With dawning horror I looked at Yul, and the expression in his eyes told me that he, too, had seen the floating driftwood that wasn't driftwood at all.
As we bade the Lecontes goodby and thanked them for extending themselves, Dick said quietly, "About those alligators, they only bother strangers. As long as you were with me, I don't reckon they'd go for you."
On our recent visits to the various ski clubs, we saw examples of the new methods employed to start the beginner that made our own earlier efforts, book-learned and bumbling as they were, seem unbelievably rugged.
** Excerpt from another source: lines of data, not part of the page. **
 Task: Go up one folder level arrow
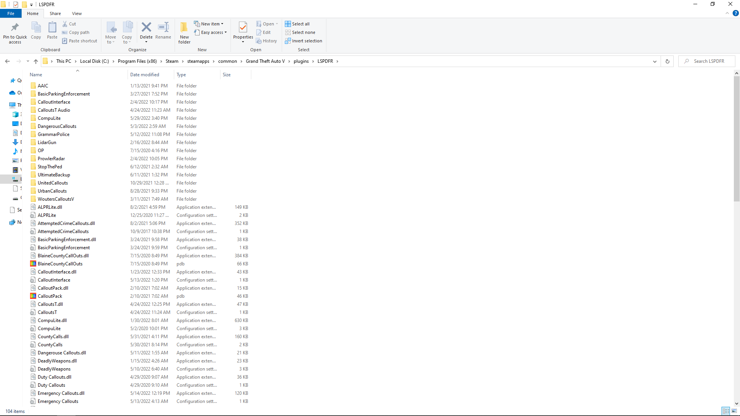click(36, 61)
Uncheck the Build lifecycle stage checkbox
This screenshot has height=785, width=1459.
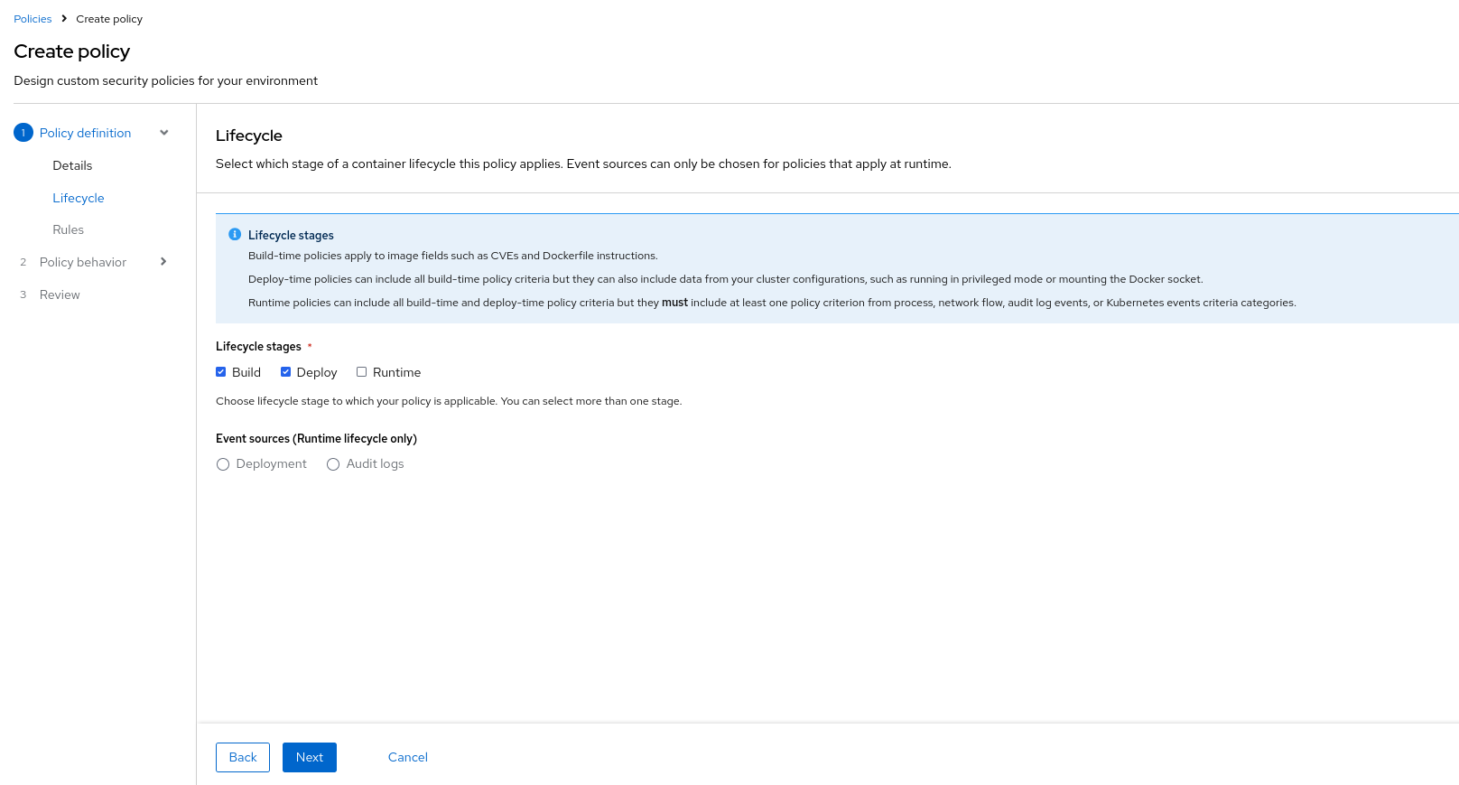(221, 372)
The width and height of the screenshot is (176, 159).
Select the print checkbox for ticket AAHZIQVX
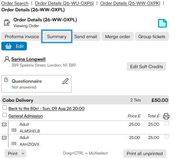[167, 137]
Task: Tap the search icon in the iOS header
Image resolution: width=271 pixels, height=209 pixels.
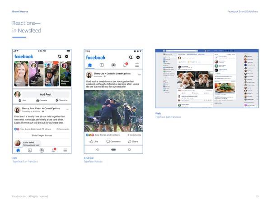Action: click(60, 56)
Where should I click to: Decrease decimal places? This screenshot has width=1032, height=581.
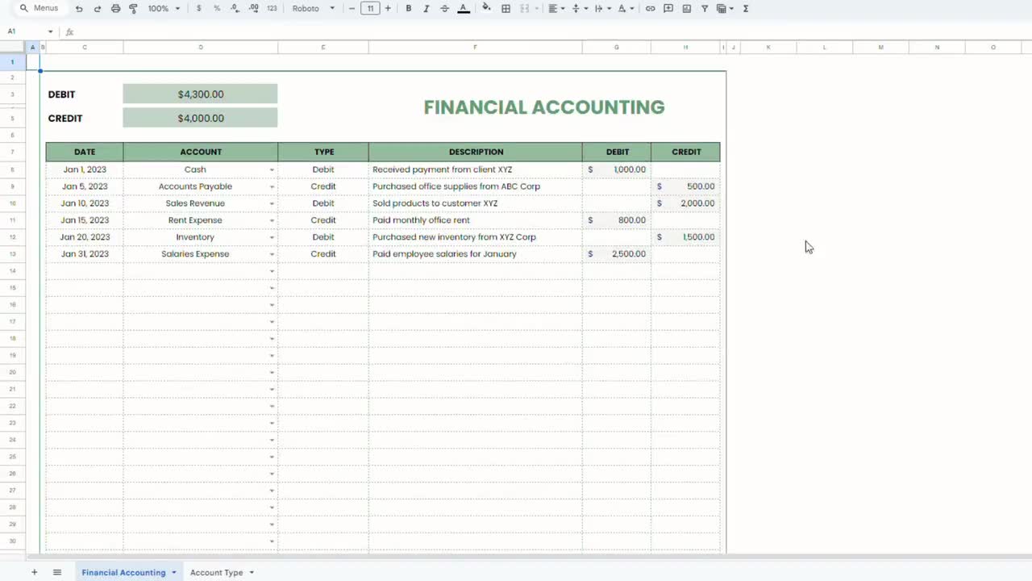(x=235, y=8)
At a water skiing lodge in Portland, Oregon, for example, the instructor, by simply tying the skis together in front, eliminated immediately the beginner's most serious problem of control. Later, on a lake in Michigan, Yul had the opportunity to use this method of teaching in a situation that could have ended disastrously.
A pair of honeymooners had been pointed out to us by the hotel manager, and the next morning we saw them on the lake. The bride was teaching her husband how to ski. Five times he got up, only to fall into that ludicrous position called "beginner's splits." Filled with grim determination to display his athletic prowess, he refused his bride's entreaties to give it up. By the time we offered help, he was desperately frustrated and she was near tears.
Yul tied the skis together, gave him some simple instructions and the young husband was off and away, happy as could be, on his first ride. We like to believe that we saved, if not a marriage, at least a honeymoon.